Статьи из журнала «Новый мир» | страница 11



Вышло так, что и переводы и статьи придают оригинальным стихам Меламеда не вполне выгодное освещение. Когда он берется за тихие, камерные, сентиментальные и очень рациональные стихи Вордсворта, получается именно то, что требуется. Но, переводя «Улялюм» или «Аннабел Ли» Эдгара По, он наглядно демонстрирует то, что считает, видимо, своей силой — и что на поверку оказывается главной слабостью. Мятежные и готически-страшные стихи Эдгара По, чей ритм призван никак не убаюкивать, а скорее уж зачаровывать и напоминать о тайне, выглядят у него трогательно-уютными, напевно-однотонными и бестревожно-водянистыми, как и его собственные. Каким-то удивительным образом здесь изменяет ему даже простой слух:

Было сердце подобно вулкану,
Извергающемуся рекой, —

простите меня, но я решительно отказываюсь вообразить себе это геологическое чудо. А чего стоит «в могиле, где волны на берег легли» (в «Аннабел Ли»), — весьма неловкая конструкция… Не говорю уж о том, что Меламед произвольно сгладил, «разровнял» столь важные для По ритмические сбои, и оттого стихи из мучительных и отчаянных превратились в приторно-ностальгические.
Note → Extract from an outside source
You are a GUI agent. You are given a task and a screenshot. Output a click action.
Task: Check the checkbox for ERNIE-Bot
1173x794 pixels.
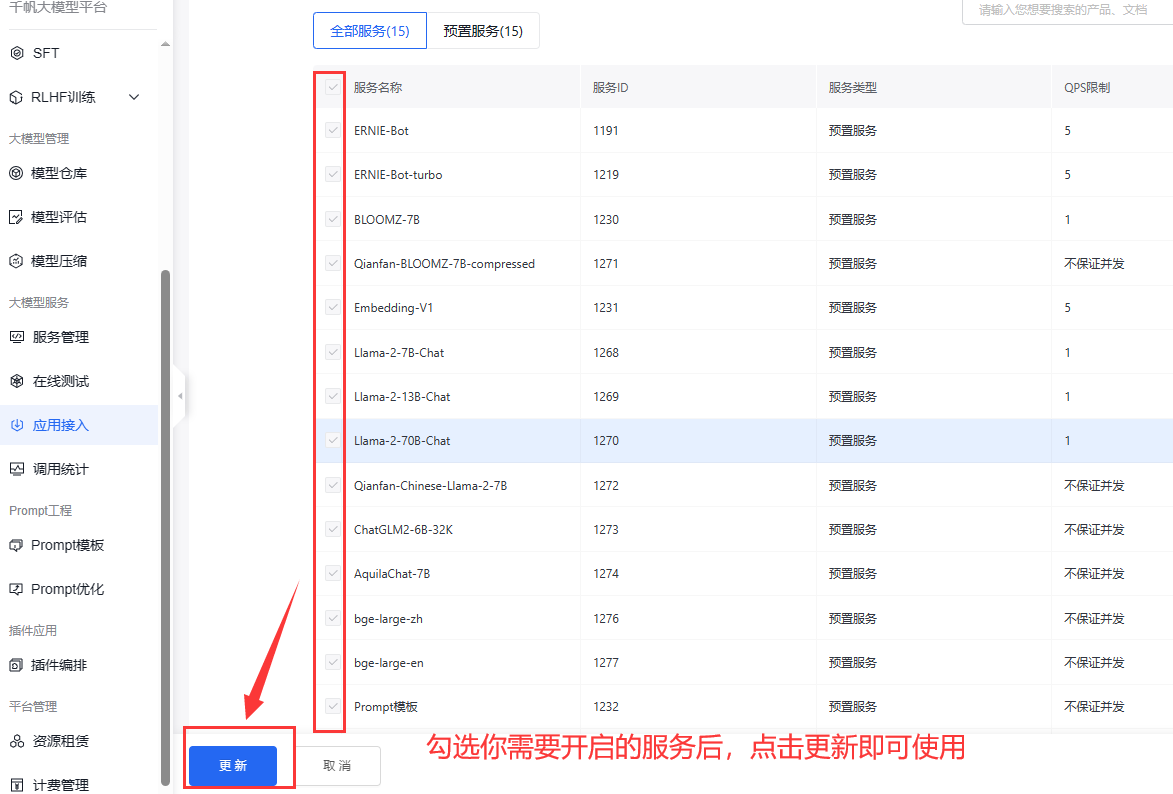[x=330, y=130]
Лучшие из оригинальных стихов Меламеда — те, что посвящены памяти отца. Но здесь мы вступаем в ту область, где требуется особая деликатность и чуткость. Разбирать стихи, посвященные памяти отца, на мой взгляд, вообще не следовало бы, поскольку речь идет о личной трагедии, а как она себя выражает — не важно. Но коль скоро образ отца — один из главных, если не главный в книге, коль скоро стихи эти, да еще в таком количестве, вынесены на читательский и критический суд, автор сам вынуждает читателя подвергать анализу интимнейшие переживания. Стихи эти прекрасны не за счет своей «теплоты», а исключительно за счет того, что в них прорывается наконец живая жизнь, не прокламированное, а пережитое чувство. И жаль, что лишь такой ценой стихи обретают наконец настоящее дыхание. Здесь чувство не названо, а дано, и главным образом благодаря все той же детали:

Я сегодня в слезах проснулся. 
Был глухой предрассветный час. 
Мне приснилось, что ты вернулся 
и поставил чайник на газ.
. . . . . . .
Все с тобою, как прежде, было: 
взял ты бритву и помазок, 
и, как прежде, капало мыло 
на пижаму твою со щек.
Не бросай нас! Останься с нами! 
Вот очки твои, вот кровать. 
Каково будет мне и маме 
во второй раз тебя терять?

Тут запечатлена пронзительная — как во сне только бывает — тоска, тут любовь не книжная, не абстрактная, но живая и кровная, и эти-то стихи и делают Меламеда одним из привлекательнейших современных московских поэтов. Такими же деталями оживлены и другие стихи об отце — например, еще об одном сне, в котором он является герою и пытается отогреть своим дыханием неподдающийся замок сарая — но дыхание уже утратило тепло. Правда, на многих стихах книги отпечаток слишком сильного впечатления, которое произвели на автора (видимо, в юности) стихи об отце Давида Самойлова: появляется тут и «я маленький», и ангина, которую как будто уже не очень и прилично упоминать в стихах о себе маленьком и об отце — после знаменитого стихотворения, известного даже школьникам.